[Records from a data collection]

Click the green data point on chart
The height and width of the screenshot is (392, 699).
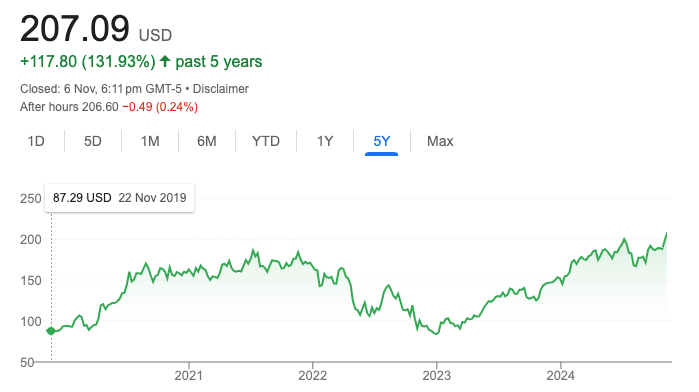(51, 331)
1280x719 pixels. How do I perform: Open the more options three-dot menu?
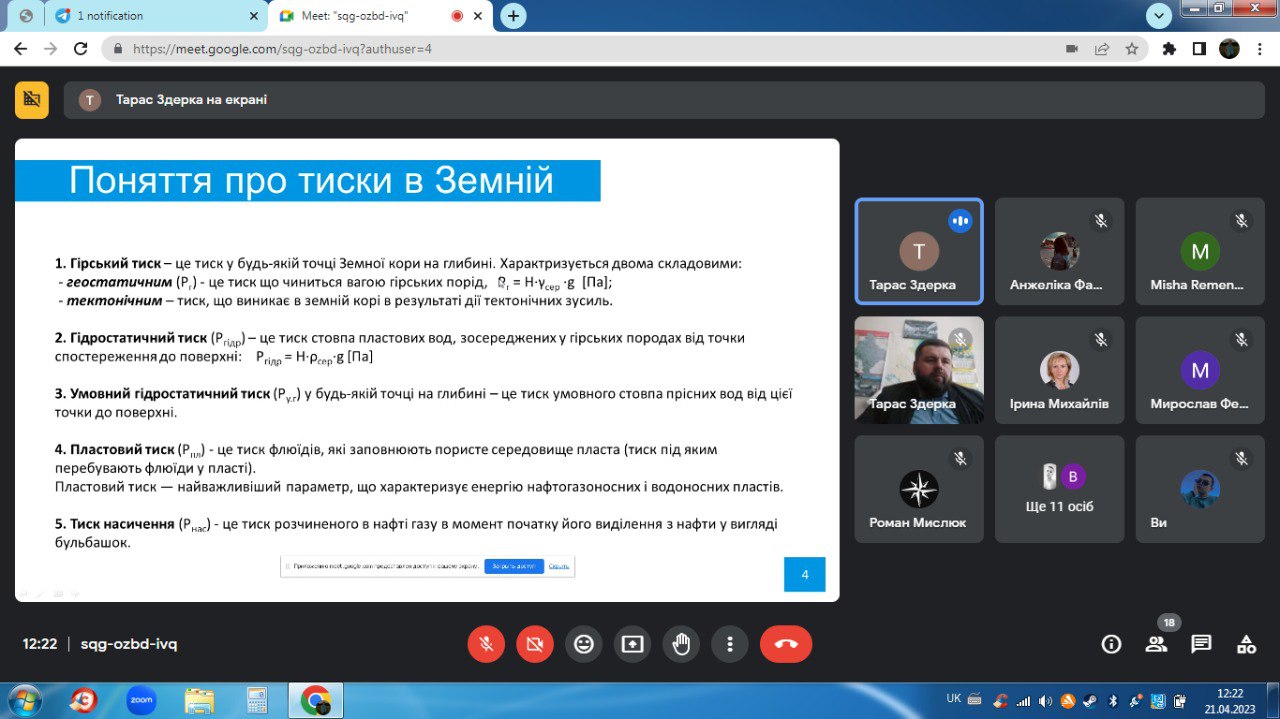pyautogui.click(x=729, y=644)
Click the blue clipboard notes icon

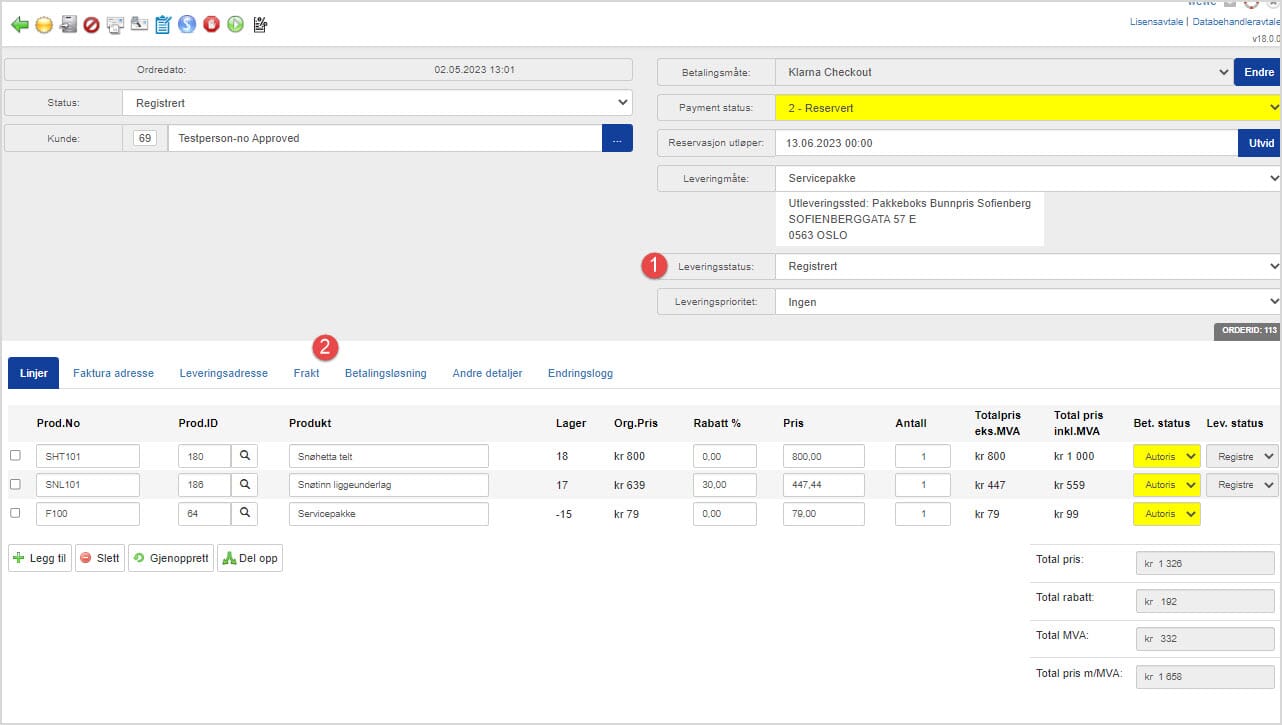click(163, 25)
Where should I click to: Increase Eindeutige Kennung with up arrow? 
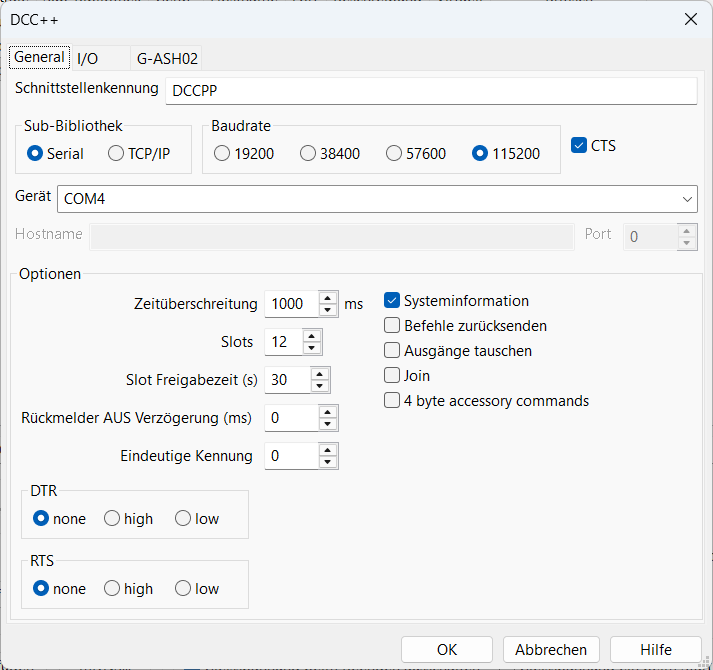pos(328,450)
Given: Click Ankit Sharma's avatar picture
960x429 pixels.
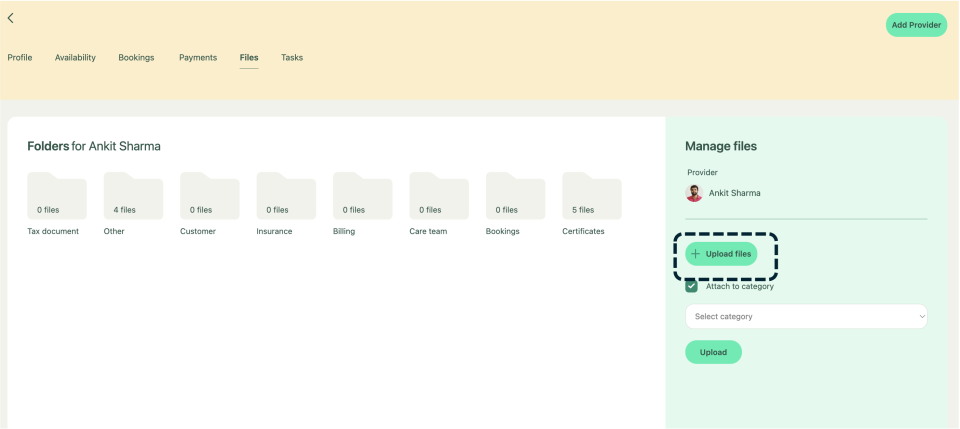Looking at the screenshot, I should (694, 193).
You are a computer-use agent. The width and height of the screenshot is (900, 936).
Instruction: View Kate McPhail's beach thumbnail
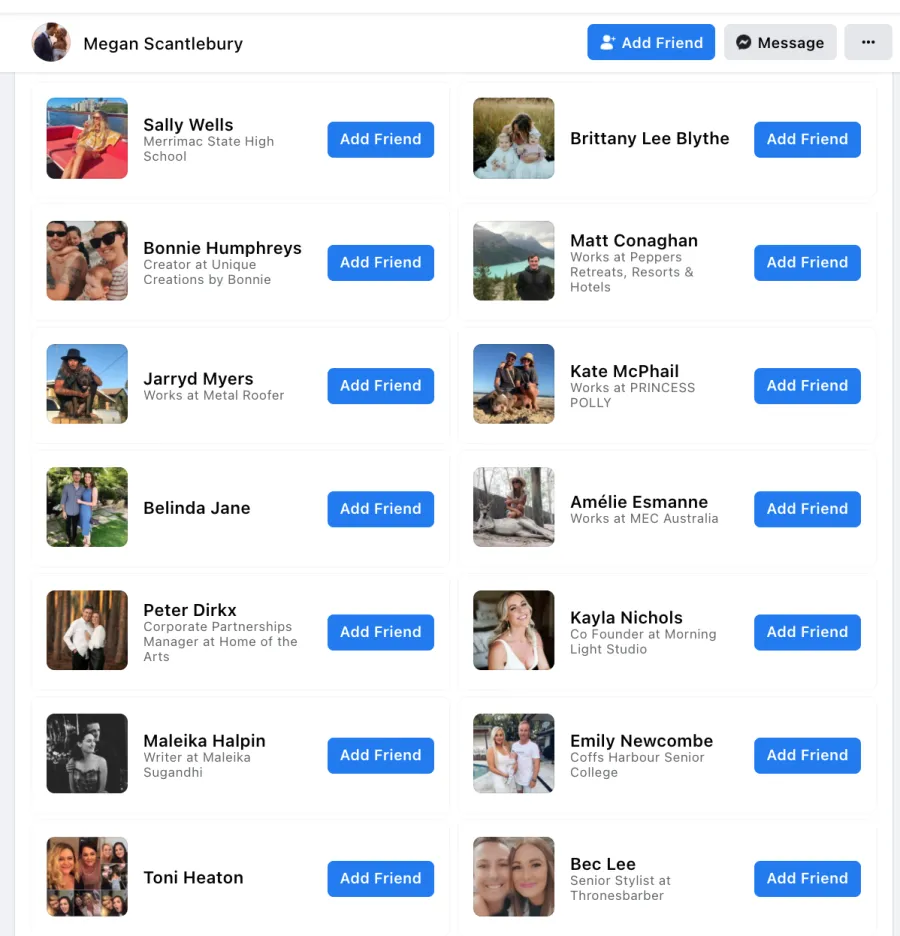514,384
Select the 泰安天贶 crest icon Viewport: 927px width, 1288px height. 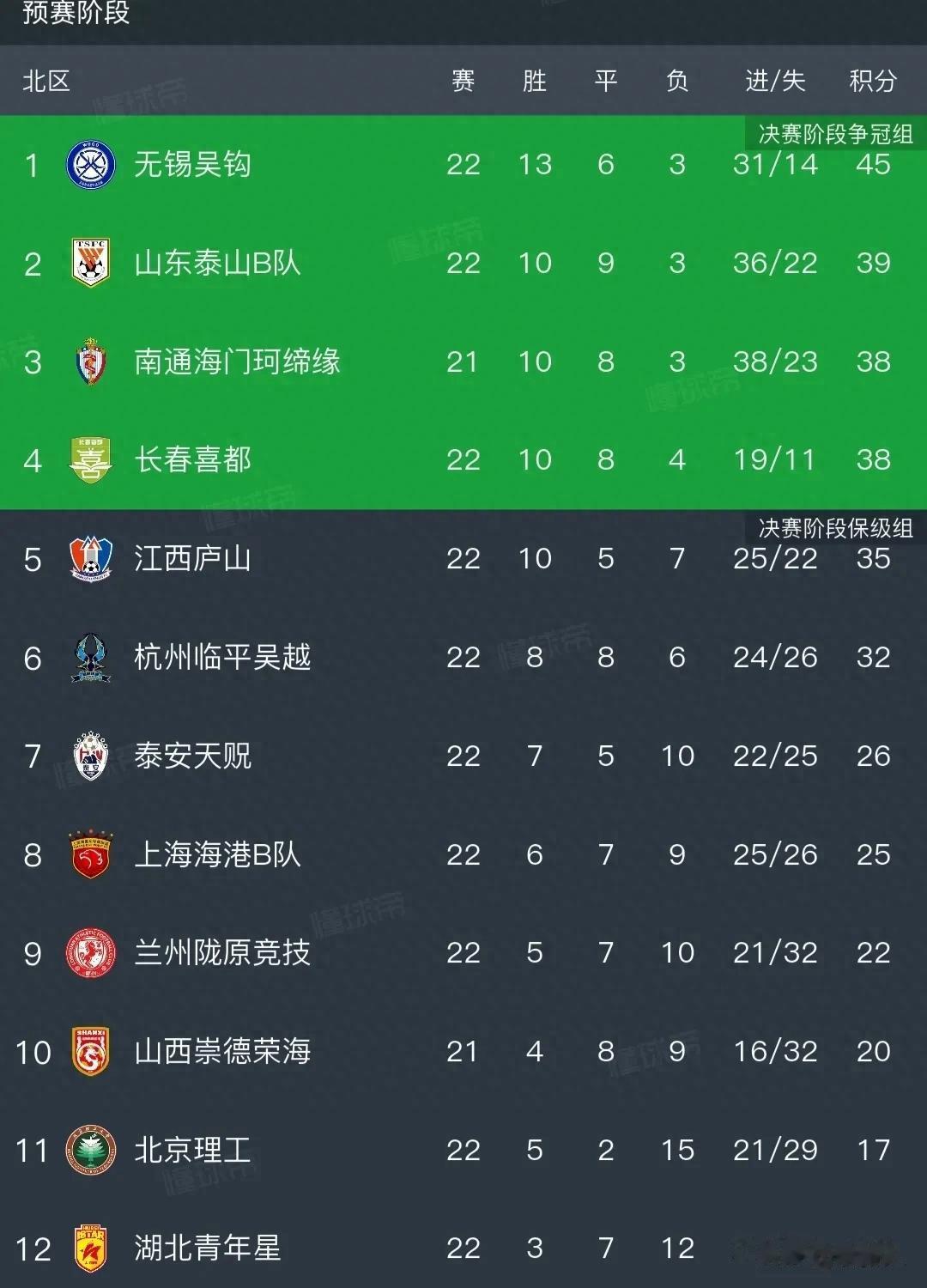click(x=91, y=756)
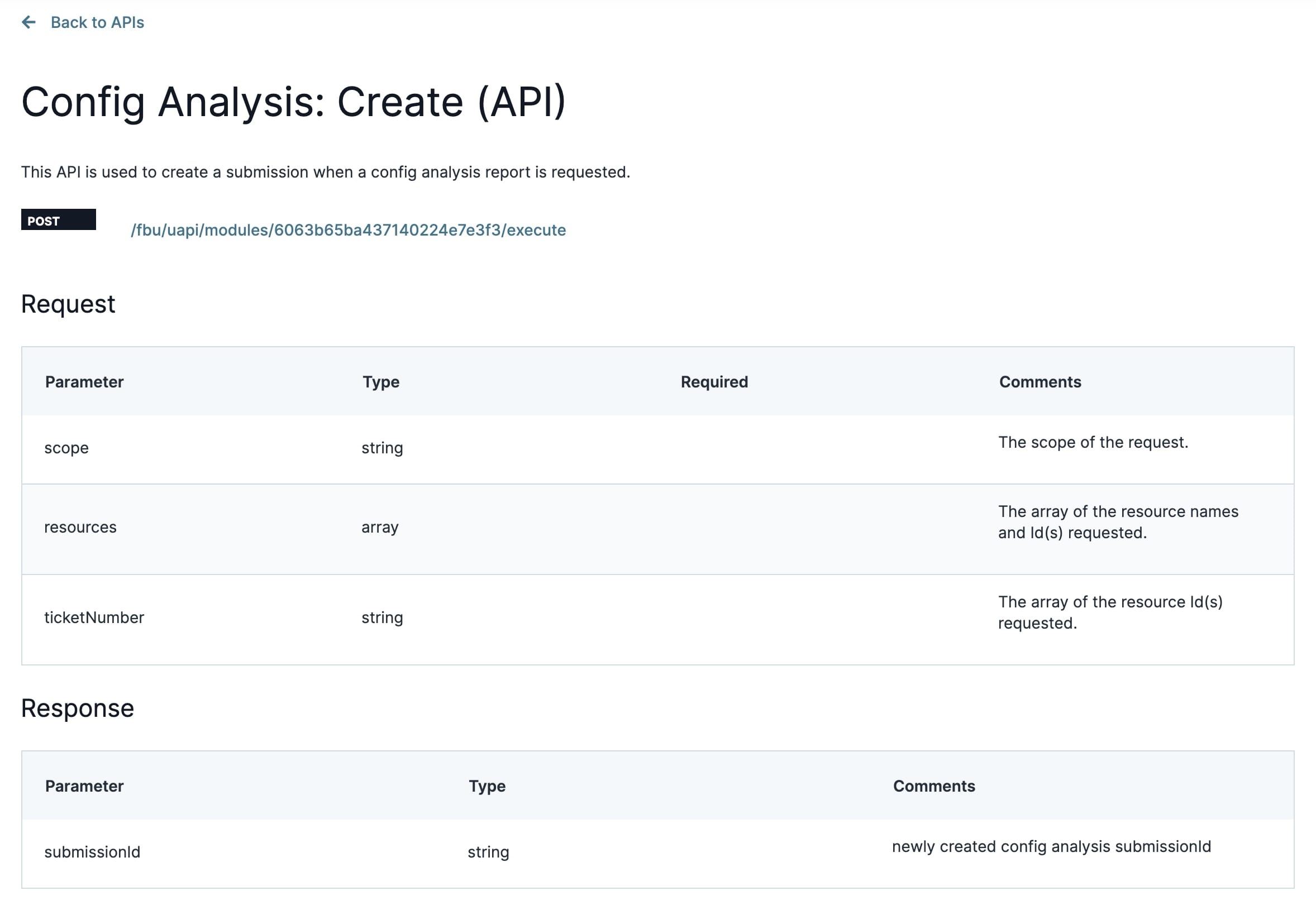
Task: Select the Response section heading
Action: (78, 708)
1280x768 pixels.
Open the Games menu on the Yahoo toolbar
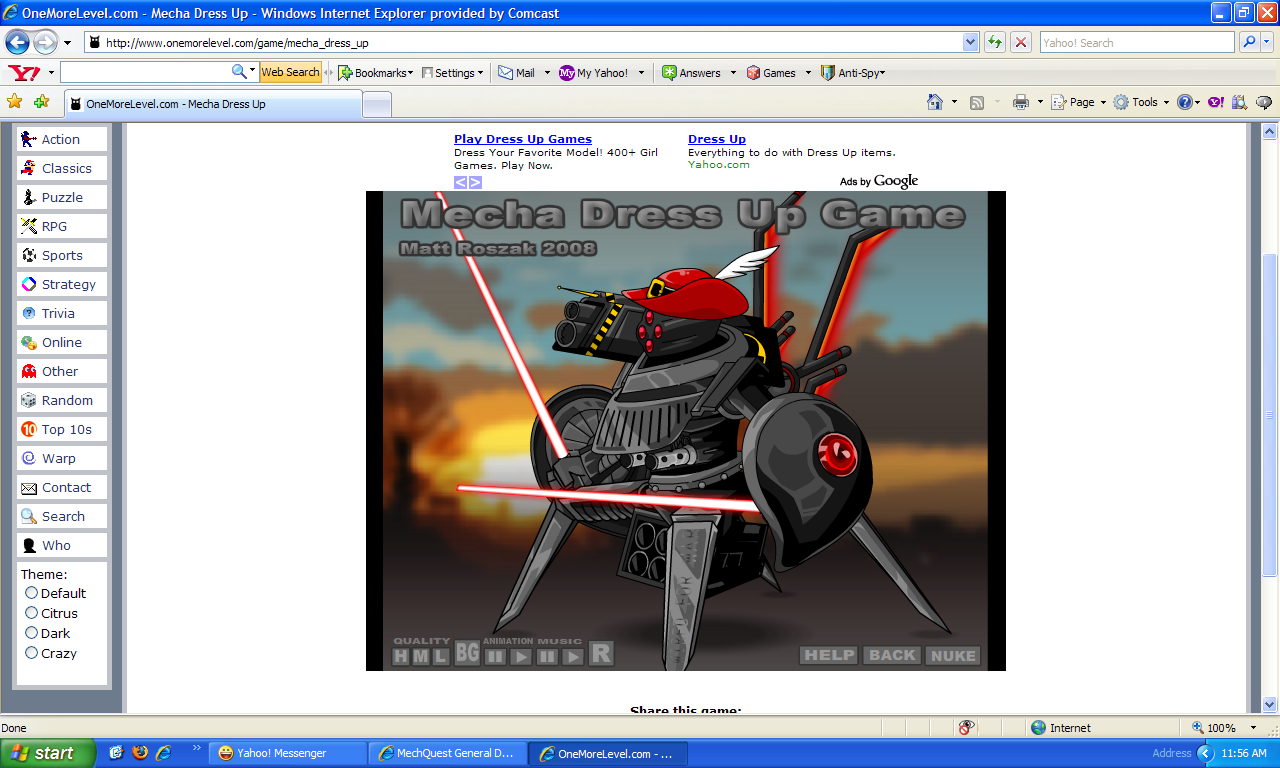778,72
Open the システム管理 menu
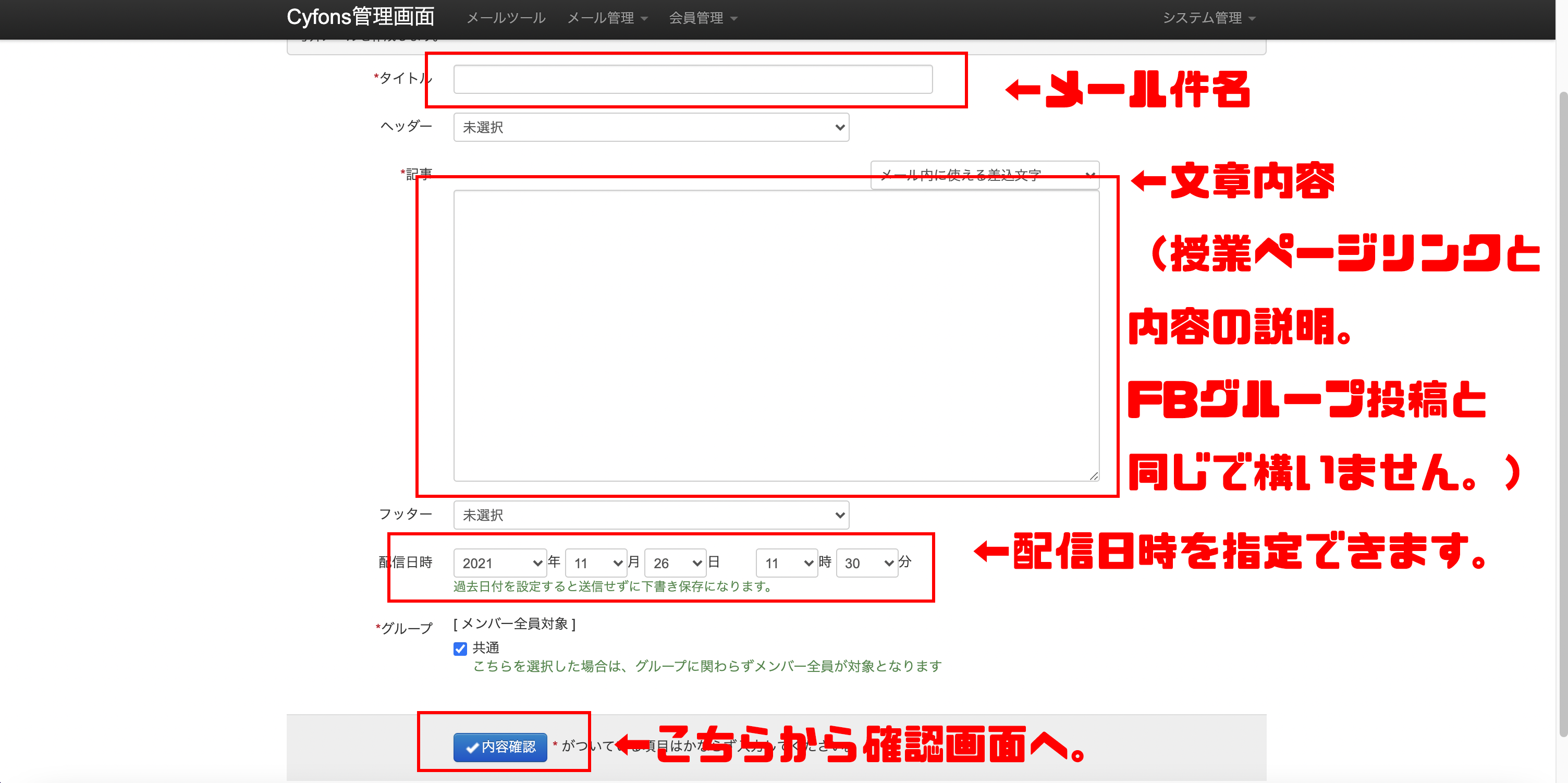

§ **Task**: Show every line of the listing above that contains the word "Open".

§ **Result for this task**:
1280x719 pixels. How do I perform: Open the more options three-dot menu?
Open the Games menu on the Yahoo toolbar
Open the システム管理 menu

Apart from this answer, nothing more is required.